Liquefaction potential analysis is a required task in the foundation design process of offshore wind turbine in Taiwan. The standard penetration test (SPT) is mostly used in the preliminary soil investigation of the pilot offshore wind farm in Chang-Bin, Taiwan. Due to the different experimental conditions and operating conditions, the N value (SPT-N) of SPT varies greatly. This study applies statistical methods in conjunction with the New Japan Road Association simplified-empirical method (NJRA method) to incorporate the uncertainty of SPT-N values into the offshore liquefaction potential assessment to quantify the risk of seabed liquefaction. The study statistics the field experimental geotechnical parameters SPT-N and determines the probability density function of the SPT-N distribution of each layer of soil in the offshore wind farm. In order to quantify the risk of seabed soil liquefaction potential, the Monte Carlo random sampling method is used, and by the NJRA method to carry out the seabed liquefaction potential in Changhua, Taiwan. After comparing, the results obtained by the current SPT-based soil liquefaction potential assessment by deterministic approach are conservative. In the ground investigation of offshore wind farm development, the method proposed in this paper can access the thickness of liquefiable soil layers under any given probability for optimizing offshore wind turbine foundation design.

Introduction

The Chang-Bin offshore wind farm of Taiwan Power Company is located in the offshore area of Changhua.

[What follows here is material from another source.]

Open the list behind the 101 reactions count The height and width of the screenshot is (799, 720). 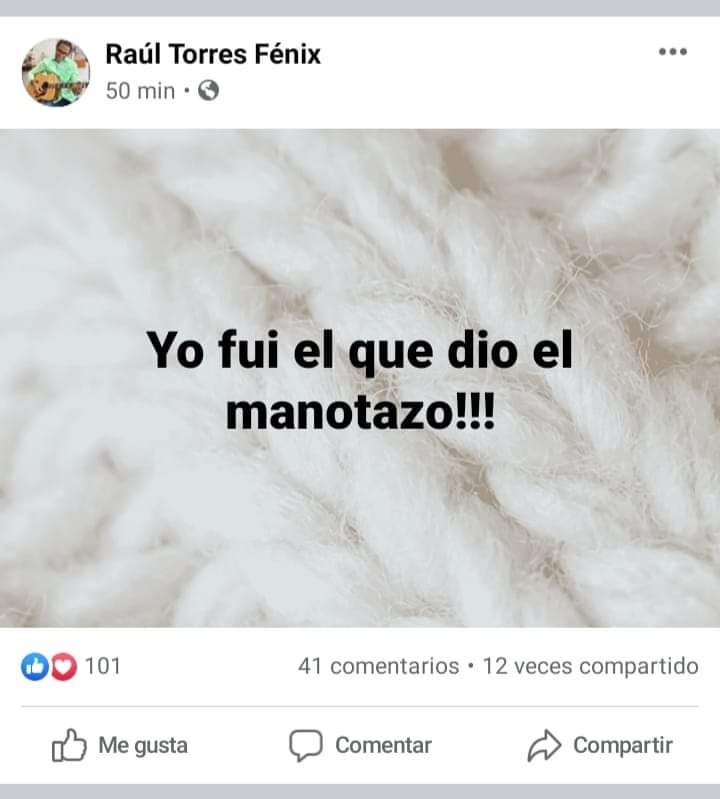pos(102,666)
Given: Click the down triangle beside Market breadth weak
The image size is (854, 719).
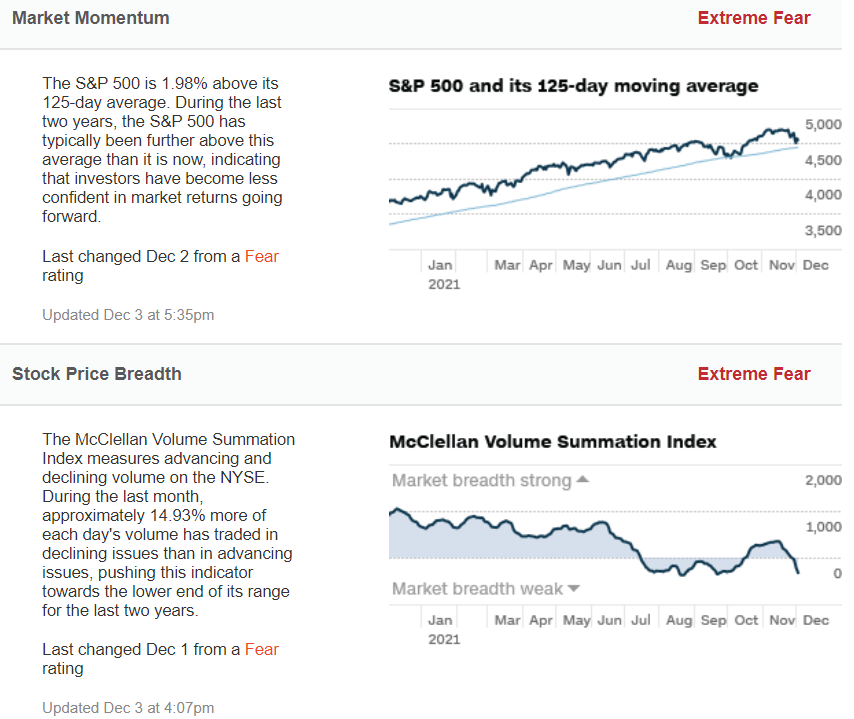Looking at the screenshot, I should click(x=574, y=589).
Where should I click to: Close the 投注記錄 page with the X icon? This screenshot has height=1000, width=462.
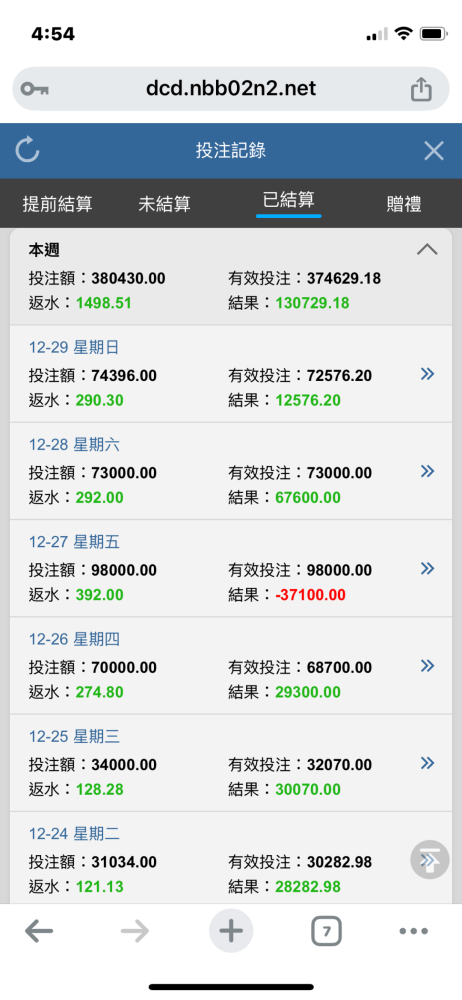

The preliminary geotechnical investigation results show that the seabed of Chang-Bin offshore wind farm in Taiwan is mainly composed of silty sand (SM) and low plasticity clay (CL), it contains a small number of low plasticity silt (ML) and silty poorly graded sand (SP-SM) [CSC (2017), Hai-Shia Offshore Wind Energy Co., LtD. (2017a, 2017b), Chien at al. (2014), TORI (2012), TPC (2012, 2018)].. The soil within 80 meters below the seabed can be roughly divided into three layers. The uppermost layer is mainly loose to medium dense sand (SPT-N<30) and the depth is about 25 meters. The soil conditions of Taiwan’s offshore wind farm are very different from the offshore wind farm in the North Sea [Le at al. (2014)]. For a sandy soil within 20 meters of the surface depth, it is highly likely that soil liquefaction will occur when an earthquake occurs [Seed and Idriss (1971)]. The soil liquefaction potential can assess by deterministic approach in Taiwan, which the SPT-N based soil liquefaction potential semi-empirical analysis method is the common adopted in the engineering design in Taiwan [JRA (1996), CPA (2011)], However, soil liquefaction can be affected by soil layer distribution, soil properties, seismic wave transmission, stress conditions, etc. Therefore, quantifying the risk of soil liquefaction in highly seismic region is essential for the development of offshore wind farms.